Thursday, June 10, 2004

Apologia Pro Tormento: The Walker Memo

Michael Froomkin analyzes the 'Torture memo' and finds the same argument so often used by the Bush Administration undergirding it: unlimited executive powers. In this case, the Administration argues, as it has before in 'enemy combantant' detensions, that the Presdient's role of Commander-in-Chief cannot Constitutionally be limited in any way by acts of Congress. The assumption of this philosophic position is that the authority and powers of the English Crown were passed to the President, except as specifically limited by the Constitution. As with any poor choice of premise, the result is a argument which is logical and self-consistent, and entirely erroneous.

America hasn't any king, and we would cease to be America were we to acknowledge one, even in the limited a fashion the Bush Administration would wish us to.
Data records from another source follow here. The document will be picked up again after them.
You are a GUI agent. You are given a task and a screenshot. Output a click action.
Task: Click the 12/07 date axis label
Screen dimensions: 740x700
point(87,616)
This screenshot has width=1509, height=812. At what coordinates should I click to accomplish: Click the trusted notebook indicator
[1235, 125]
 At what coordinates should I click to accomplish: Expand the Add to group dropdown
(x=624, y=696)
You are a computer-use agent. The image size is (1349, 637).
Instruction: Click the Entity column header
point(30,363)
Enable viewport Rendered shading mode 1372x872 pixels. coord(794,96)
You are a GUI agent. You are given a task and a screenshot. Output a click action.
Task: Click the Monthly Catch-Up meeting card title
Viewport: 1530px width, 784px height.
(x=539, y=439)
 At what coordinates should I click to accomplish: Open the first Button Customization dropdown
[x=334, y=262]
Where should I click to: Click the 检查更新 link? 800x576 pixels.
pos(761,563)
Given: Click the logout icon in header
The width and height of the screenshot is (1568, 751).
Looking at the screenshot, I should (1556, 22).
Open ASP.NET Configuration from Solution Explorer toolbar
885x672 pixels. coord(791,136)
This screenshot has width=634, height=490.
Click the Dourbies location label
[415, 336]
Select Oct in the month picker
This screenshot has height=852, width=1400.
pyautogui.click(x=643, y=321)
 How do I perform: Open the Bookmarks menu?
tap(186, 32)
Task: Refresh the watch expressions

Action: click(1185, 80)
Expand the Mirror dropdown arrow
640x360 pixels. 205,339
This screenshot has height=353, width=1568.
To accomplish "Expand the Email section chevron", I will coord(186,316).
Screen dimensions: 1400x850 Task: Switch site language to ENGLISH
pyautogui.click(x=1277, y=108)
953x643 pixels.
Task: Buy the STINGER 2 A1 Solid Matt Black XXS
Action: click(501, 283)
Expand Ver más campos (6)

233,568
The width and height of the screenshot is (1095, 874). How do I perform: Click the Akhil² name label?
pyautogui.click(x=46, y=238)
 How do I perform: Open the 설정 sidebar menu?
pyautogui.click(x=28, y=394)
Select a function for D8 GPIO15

What these people argue for is a form of what was known to the Nazis as the Fuehrerprinzip, or the concentration of all authority in the leader. All initiative and power are vested in one man, who embodies the spirit and force of the State. All authority flows from the Fuehrer, to lesser Fuehrers, much as Bush's authority flows to Bremmer, or to Rumsfeld, or to Ashcroft. Each Fuehrer has absolute power in their own sphere, and is answerable only to their superior Fuehrer, much as Bremmer, et al, are apparently unwilling to be unaccountable to any but Bush in their use of dictatorial powers.

By reaching outside the Constitutional framework for absolute and unaccountable power, the Bushies are in effect making a bid for expanding Presidential power into the functional equivalent of dictatorship in every way. Not satisfied with the scope of the tools of Presidential action such as the executive order and directive being limited to war, foreign affairs, and the operation of the Executive Branch, the Bush partisans seek to expand their scope through using the warmaking powers of the Commander-in-Chief, and then making everything in creation an instrumentality of war. An interesting study of the use and misuse of executive power by the Heritage Foundation in February of 2001 rightly highlights to potential for repression and dictatorship by vesting an unchallengable legislative power in the President. They point to the alleged abuses of President Clinton, of course. Oddly, one does not hear so much on this topic from the Heritage Foundation any more...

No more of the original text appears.